# Bessacarr E370 - Anyone got one?



## 99956

Hi there, newbie here (both to this website and to motorhoming!)

I'm just in the process of buying a second-hand E370, and wondered if anyone else out there owns/used to own one, and if you have any tips you could pass on?


Many thanks in advance,

Neil.


----------



## Mikemoss

Come on there must be someone with something similar! Just posting this to get it back up the list.


----------



## Rapide561

*Swift*

Hi

My sentiments to date - if it says SWIFT on it - get something else!

Russell & Oscar


----------



## Mikemoss

Come now Rusky, not all Swift-group products are bad and I really hope your new one is now well and truly sorted.

Have looked at a couple of second hand E370s (I think it's the Ducato-based panel van conversion) and they look pretty fine and dandy to me.

We've absolutely no complaints about our 1998 E695 in terms of build quality, layout and durability and have found Swift's after sales service to be fine so far. When I asked for an owners' handbook they not only sent me one by return but also checked whether previous owners had completed a safety recall for attention to the dinette safety belts. They hadn't, and Swift have now booked the MH in for this to be done, paying for everything including fuel, a hire car and overnight stay near the Alko factory. I reckon this is pretty good service.

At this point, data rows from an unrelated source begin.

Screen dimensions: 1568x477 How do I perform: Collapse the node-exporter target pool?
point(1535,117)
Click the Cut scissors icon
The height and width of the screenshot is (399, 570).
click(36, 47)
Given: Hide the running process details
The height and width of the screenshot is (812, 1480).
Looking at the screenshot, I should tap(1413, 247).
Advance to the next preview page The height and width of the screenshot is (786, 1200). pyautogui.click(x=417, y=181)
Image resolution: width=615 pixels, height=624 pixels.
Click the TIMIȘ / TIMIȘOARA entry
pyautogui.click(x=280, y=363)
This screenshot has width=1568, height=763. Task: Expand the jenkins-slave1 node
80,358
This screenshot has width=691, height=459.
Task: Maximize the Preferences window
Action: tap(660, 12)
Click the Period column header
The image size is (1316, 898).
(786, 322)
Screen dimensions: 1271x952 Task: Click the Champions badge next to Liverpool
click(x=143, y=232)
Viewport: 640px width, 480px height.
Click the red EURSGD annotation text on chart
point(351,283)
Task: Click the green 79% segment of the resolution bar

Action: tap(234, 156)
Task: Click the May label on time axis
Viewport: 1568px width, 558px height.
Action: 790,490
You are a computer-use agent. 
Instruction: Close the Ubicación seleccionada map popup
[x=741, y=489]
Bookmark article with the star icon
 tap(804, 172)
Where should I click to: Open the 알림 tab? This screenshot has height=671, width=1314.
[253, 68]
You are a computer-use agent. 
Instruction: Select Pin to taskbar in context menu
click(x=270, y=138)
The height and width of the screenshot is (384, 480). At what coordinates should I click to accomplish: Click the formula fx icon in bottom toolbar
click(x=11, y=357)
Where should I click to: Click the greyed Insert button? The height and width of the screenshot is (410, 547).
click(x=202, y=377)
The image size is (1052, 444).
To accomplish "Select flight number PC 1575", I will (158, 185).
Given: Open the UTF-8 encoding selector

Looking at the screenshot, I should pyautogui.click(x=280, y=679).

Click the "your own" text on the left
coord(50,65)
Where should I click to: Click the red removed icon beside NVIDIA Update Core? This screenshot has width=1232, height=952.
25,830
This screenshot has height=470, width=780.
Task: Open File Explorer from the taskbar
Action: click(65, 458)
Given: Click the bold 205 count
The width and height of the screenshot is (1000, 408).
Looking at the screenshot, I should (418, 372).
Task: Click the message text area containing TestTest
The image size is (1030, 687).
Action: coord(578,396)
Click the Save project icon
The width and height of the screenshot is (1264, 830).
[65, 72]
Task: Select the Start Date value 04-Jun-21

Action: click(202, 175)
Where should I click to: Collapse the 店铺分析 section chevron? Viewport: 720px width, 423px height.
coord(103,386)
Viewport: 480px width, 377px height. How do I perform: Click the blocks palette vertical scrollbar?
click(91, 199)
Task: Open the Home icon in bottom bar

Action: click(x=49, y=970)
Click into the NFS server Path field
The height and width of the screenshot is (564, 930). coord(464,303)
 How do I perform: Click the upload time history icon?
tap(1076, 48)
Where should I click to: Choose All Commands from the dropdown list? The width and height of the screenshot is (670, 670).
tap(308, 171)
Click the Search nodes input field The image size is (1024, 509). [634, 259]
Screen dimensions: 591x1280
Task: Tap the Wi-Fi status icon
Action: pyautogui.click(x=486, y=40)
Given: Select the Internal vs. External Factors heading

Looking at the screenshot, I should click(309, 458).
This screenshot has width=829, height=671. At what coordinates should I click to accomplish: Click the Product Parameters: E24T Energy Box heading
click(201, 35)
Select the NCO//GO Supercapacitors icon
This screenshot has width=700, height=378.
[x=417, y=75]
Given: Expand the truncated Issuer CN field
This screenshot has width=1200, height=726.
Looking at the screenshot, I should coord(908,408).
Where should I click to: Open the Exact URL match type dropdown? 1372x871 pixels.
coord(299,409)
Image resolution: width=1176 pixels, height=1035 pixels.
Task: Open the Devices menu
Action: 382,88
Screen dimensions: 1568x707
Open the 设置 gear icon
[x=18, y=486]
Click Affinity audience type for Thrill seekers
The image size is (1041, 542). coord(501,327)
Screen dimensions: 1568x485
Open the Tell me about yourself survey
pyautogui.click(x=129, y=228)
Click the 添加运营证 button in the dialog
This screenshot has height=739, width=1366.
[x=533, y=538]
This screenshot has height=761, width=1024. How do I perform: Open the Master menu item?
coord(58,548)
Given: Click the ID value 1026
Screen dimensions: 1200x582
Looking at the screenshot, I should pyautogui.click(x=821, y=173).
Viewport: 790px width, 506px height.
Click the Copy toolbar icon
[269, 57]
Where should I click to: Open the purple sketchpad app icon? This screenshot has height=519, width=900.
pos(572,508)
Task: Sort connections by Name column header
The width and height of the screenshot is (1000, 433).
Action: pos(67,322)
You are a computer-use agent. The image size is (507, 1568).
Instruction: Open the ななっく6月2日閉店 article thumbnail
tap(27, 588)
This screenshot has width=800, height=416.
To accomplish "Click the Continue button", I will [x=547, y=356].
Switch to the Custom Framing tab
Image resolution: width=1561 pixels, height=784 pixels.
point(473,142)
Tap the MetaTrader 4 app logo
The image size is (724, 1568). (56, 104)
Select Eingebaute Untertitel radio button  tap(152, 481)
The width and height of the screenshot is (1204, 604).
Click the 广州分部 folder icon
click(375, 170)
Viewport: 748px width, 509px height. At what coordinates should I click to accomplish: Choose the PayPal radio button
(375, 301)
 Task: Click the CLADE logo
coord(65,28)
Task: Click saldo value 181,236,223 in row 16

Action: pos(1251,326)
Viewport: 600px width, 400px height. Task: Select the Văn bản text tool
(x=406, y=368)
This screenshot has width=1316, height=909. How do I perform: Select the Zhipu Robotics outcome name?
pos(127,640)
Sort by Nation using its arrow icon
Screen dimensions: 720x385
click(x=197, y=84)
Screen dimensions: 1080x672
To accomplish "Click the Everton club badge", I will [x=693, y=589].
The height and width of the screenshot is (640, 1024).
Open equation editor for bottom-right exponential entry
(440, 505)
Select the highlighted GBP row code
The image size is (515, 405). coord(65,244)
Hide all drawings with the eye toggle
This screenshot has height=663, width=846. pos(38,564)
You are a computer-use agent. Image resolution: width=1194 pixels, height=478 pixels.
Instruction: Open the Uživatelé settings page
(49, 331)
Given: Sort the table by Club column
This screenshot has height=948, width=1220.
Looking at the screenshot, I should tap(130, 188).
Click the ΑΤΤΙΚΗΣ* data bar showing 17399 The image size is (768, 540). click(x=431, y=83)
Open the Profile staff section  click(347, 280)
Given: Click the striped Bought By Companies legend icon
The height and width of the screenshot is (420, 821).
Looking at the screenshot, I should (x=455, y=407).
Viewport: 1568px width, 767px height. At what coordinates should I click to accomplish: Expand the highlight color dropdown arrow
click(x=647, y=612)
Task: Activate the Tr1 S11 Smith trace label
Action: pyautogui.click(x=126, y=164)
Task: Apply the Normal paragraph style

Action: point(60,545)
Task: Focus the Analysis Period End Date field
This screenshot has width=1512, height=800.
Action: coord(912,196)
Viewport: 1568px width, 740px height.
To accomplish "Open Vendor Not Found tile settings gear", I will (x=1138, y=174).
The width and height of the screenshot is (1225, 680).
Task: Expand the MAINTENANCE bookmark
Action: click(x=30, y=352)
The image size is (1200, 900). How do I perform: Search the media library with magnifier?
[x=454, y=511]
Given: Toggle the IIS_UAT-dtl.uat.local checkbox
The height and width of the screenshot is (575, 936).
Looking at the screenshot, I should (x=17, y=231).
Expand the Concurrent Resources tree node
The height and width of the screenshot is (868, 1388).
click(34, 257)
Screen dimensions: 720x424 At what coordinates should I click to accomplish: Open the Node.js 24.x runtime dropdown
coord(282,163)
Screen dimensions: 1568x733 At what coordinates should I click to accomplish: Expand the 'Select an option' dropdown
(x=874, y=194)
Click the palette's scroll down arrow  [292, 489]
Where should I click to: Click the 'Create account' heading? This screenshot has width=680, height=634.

We also had two Swift-group caravans which were absolutely fine over the ten years we had them, only having to replace service items like tyres and the odd light bulb.

I guess, like you, we like the layouts and design of Swift products. So Neil, if the E370 appeals to you and the one you're looking at seems in good fettle I'd say go for it!


----------



## 99956

Thanks Mike.

I've got the E370 now, and my first impressions are that it's great!

We had our first stay out in it, which gave me a chance to check that everything works, and I'm pleased to say that everything worked out fine. Me and the missus are still speaking - which I gather from some of the friendly neighbours at the camp site is rare after the first use! The only problem we had was that the awning we purchased as an accessory didn't fit, but it's no big deal.

The campervan is based on a Fiat Ducato MW 10 high top, so it’s easy to drive and manoeuvre. The rear lounge layout means that there's plenty of room for two, and it's very well spec'd with an oven, hob, fridge and heating, as well as a full toilet/shower cubicle.

All in all, it seems like it's going to be just what we wanted - an ideal introduction to campervanning


----------



## Max&Paddy

*E370*

We have just started using our E370 after a few issues one being the Pioneer radio which does not turn of and kept draining the battery. It is not in keeping with the vehicle as it is too modern so we are removing it and installing something with a cd player that should look like it should be in there.. This forum sorted out my other problem and that is the earth strap.£9.99 from local spares shop, Van is now starting first time every time. I went straight from the Neg on the battery to the lifting eye on the engine.
We have now been out in it 3 x times and find it so much fun. The van drives beautiful and is easy to manoeuvre 
1 x tip is empty the water when you leave the camp site, first time out we forgot and it overheated coming over the Pennines on the M62.I also cost us a wheel bearing.
The Van is now all sorted and we are loving it, We highly recommended this campervan for a couple as its only 2 berth but extremely well laid out.
cheers
Max& Paddy


----------



## jiwawa

Hi max&paddy and welcome to the forum.

Delighted to hear you're enjoying your MH! Look forward to hearing about your adventures.


----------



## EJB

A very warm welcome...but please try a new thread with your next post and not a 15 year old one.


----------



## Pudsey_Bear

Hi and welcome to MHF.

If your van overheats, I think it may be more of a problem than just having water in your tank.


----------